Jaker’s land-grabbing goons also terrorized some of our neighbors, including a very old retired doctor, locking his family up with all the utility connections shut off. They were also given the option to either pay an exorbitant amount of extortion money (of several million Taka) or the choice of being evicted. Because of the failing health, the retired physician complied to settle by paying money, while we did not compromise. Thus, began our ordeal, which was to continue to this day.

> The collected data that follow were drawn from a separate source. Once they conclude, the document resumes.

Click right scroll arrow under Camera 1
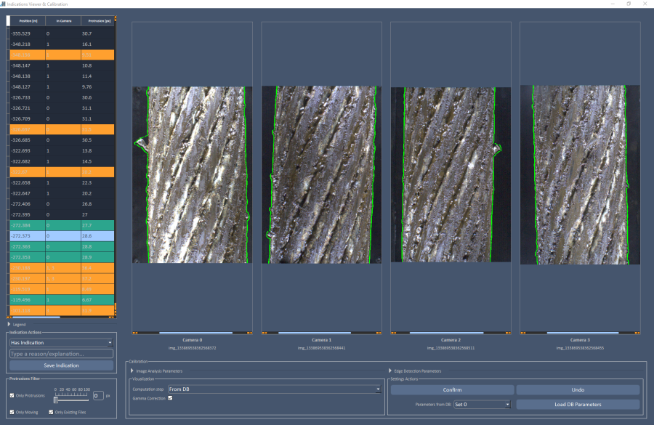 [379, 333]
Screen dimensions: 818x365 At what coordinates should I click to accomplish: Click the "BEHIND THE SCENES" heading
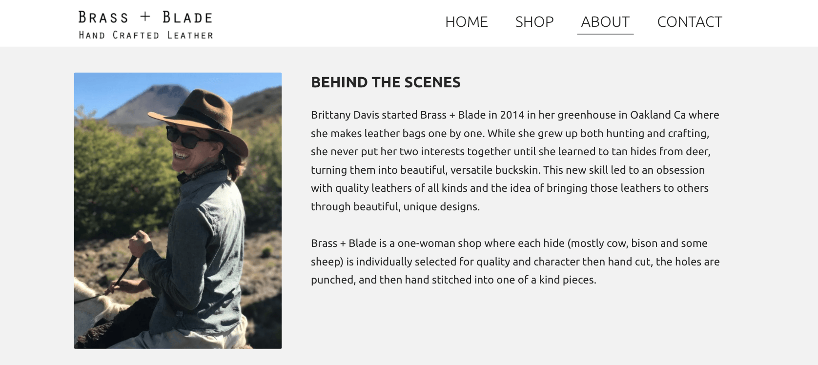(386, 82)
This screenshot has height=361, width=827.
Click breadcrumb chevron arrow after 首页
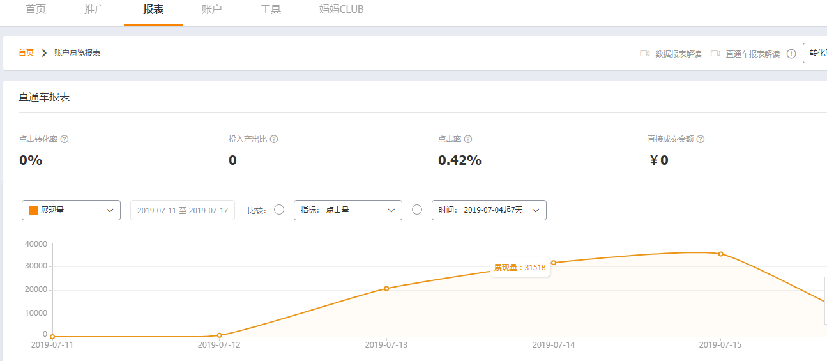pyautogui.click(x=44, y=53)
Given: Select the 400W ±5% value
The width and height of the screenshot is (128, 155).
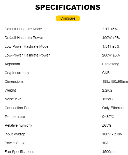Looking at the screenshot, I should pyautogui.click(x=111, y=38).
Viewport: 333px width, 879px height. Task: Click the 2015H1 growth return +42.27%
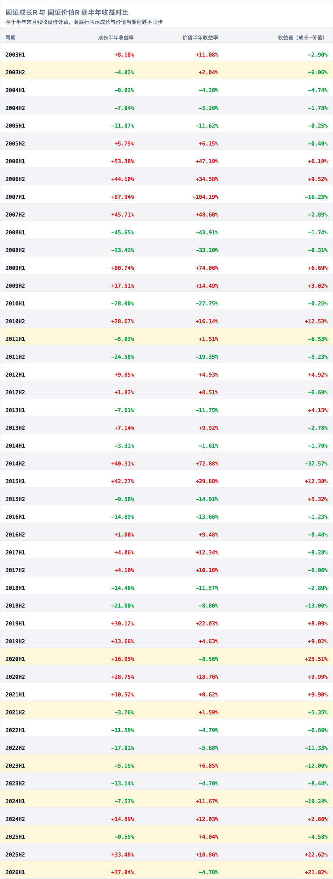[x=122, y=481]
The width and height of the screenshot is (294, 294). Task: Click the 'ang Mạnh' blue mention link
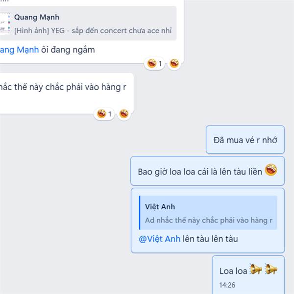click(19, 50)
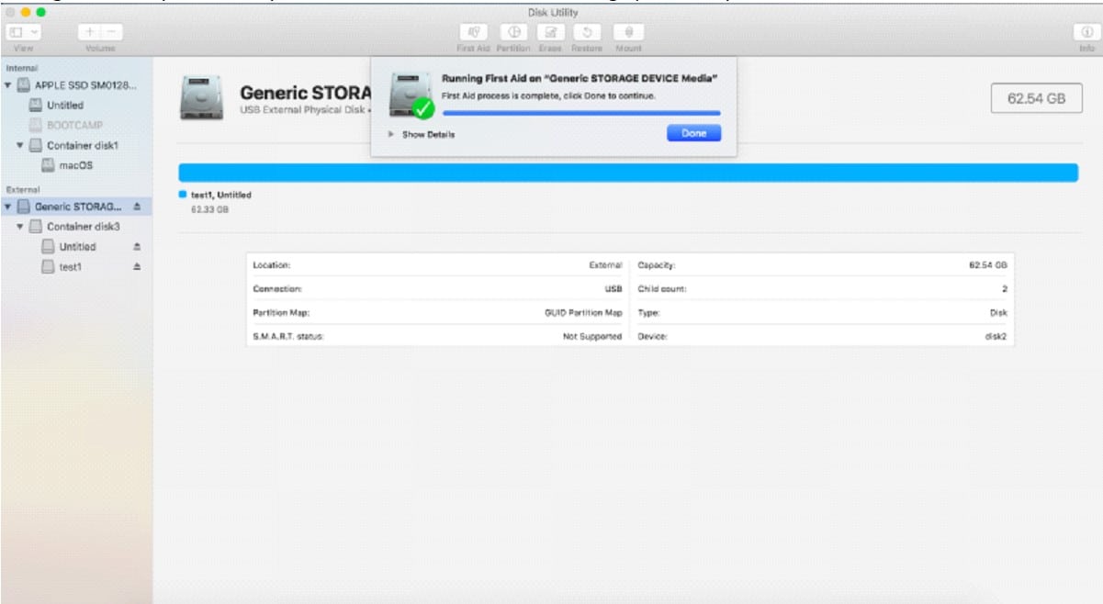Eject the test1 volume
The height and width of the screenshot is (604, 1103).
click(137, 263)
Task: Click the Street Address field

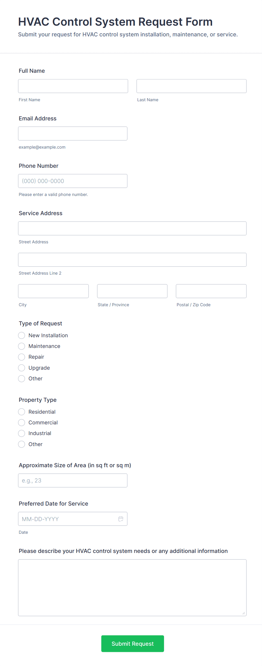Action: 132,228
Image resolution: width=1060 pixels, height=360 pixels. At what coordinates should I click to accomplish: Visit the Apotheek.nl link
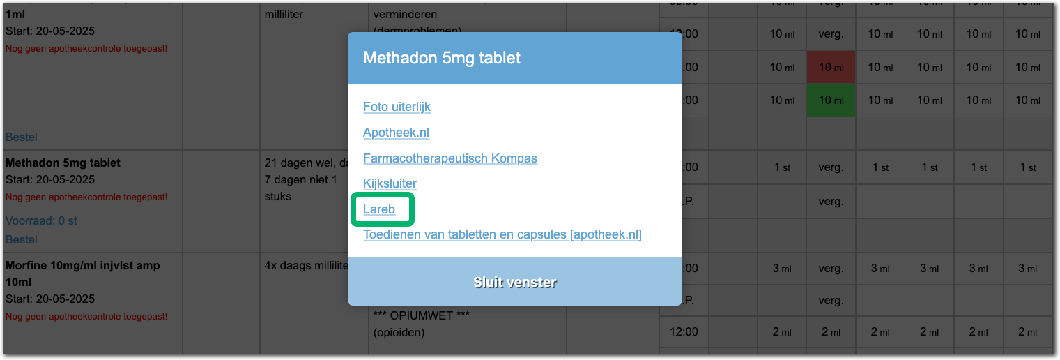click(x=396, y=133)
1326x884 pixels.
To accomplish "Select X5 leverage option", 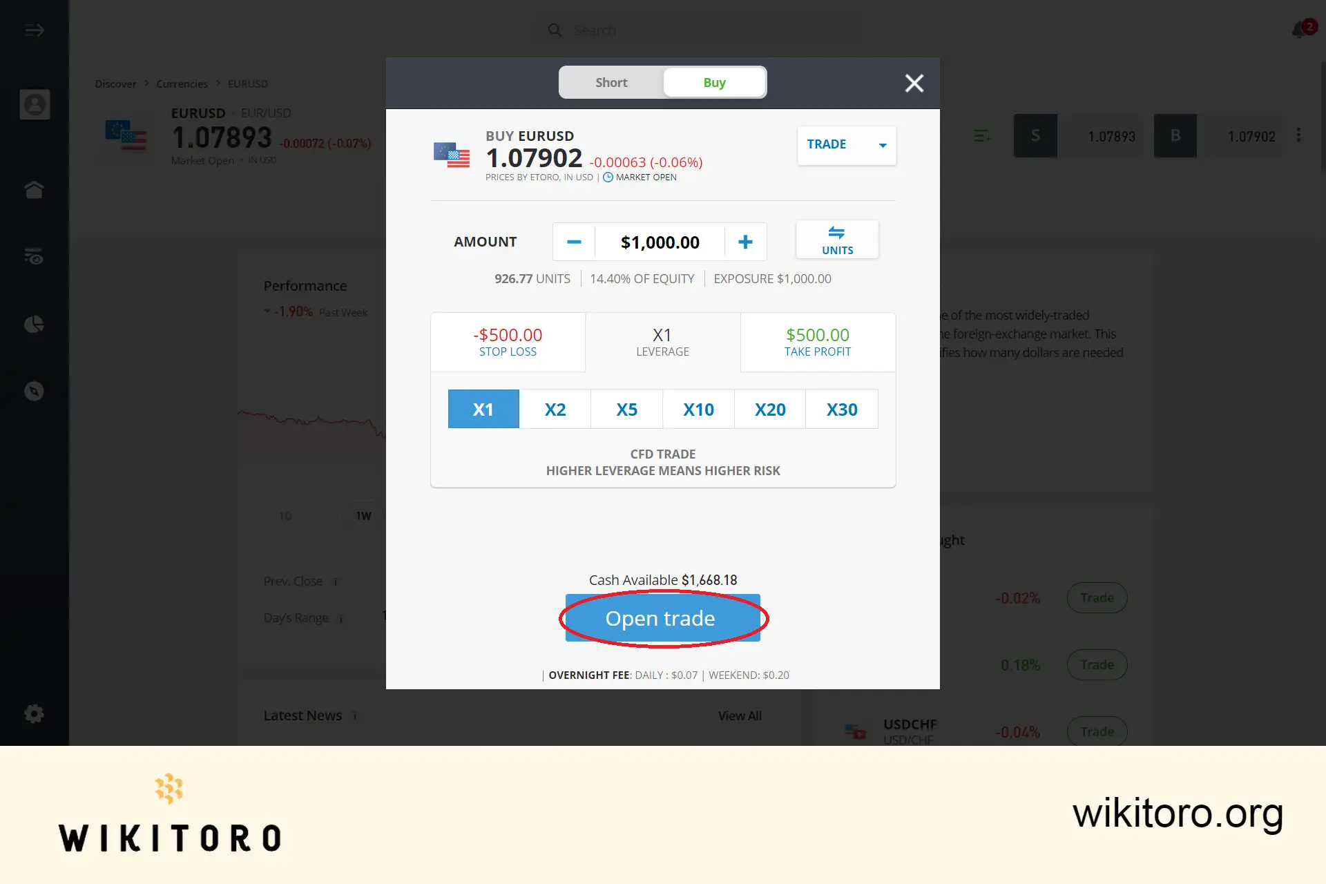I will 626,408.
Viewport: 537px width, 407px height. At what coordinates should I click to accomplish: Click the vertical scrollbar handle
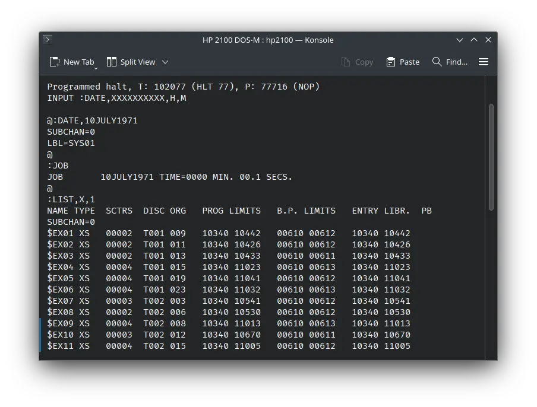click(x=491, y=157)
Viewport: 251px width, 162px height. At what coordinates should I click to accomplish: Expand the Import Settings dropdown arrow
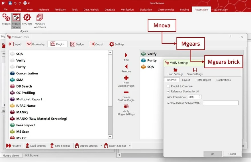[x=101, y=146]
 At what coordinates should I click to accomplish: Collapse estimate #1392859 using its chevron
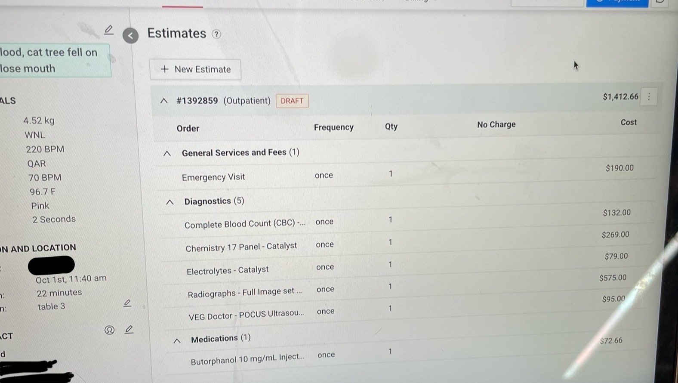(164, 101)
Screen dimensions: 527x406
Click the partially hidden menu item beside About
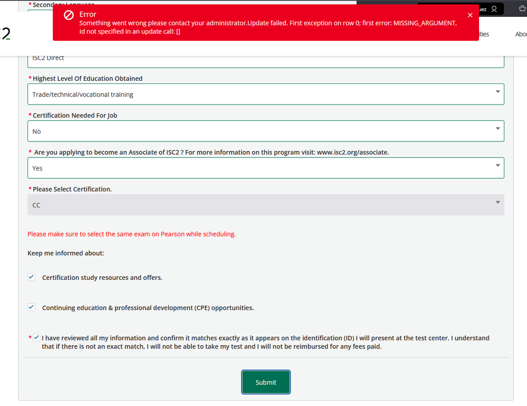point(483,34)
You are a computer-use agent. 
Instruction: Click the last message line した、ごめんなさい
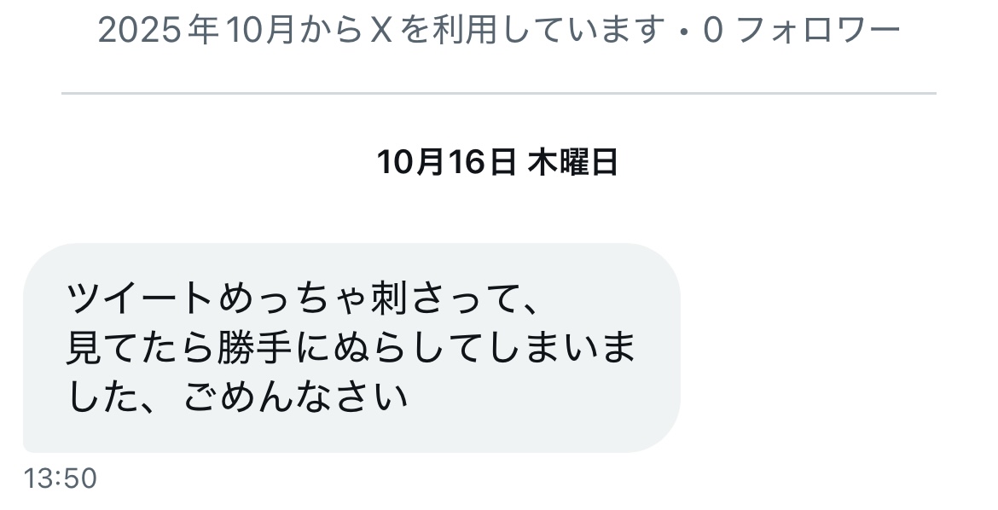coord(237,397)
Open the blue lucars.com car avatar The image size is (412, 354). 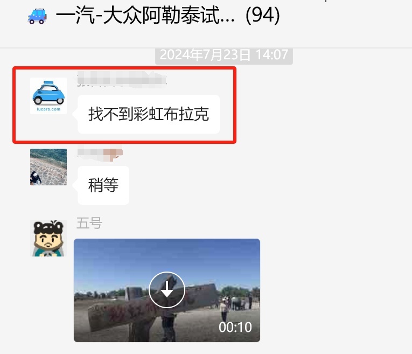(x=48, y=96)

After contacting Mr. Shamsher Mobin Chowdhury, then Bangladesh’s Ambassador to the USA, I flew to Bangladesh and sought help of the BNP government ministers and officers to stop the crime. But nothing seemed to work. The terrorists had sealed their grab by even bringing in the Ansar to protect them. Just imagine the audacity of power of a politically-connected land-grabbing criminal! The terrorists threatened my family and other tenants living in the Aranika. But the local police won’t even accept any GD from us. When questioned by the media, they would say that their hands were tied. The BNP leader and his APS – Abu Bakr Siddiq -- were making calls from the Prime Minister’s Office to the commissioner’s office not to meddle in the land-grab, since it’s now the leader’s son’s property! How wonderful!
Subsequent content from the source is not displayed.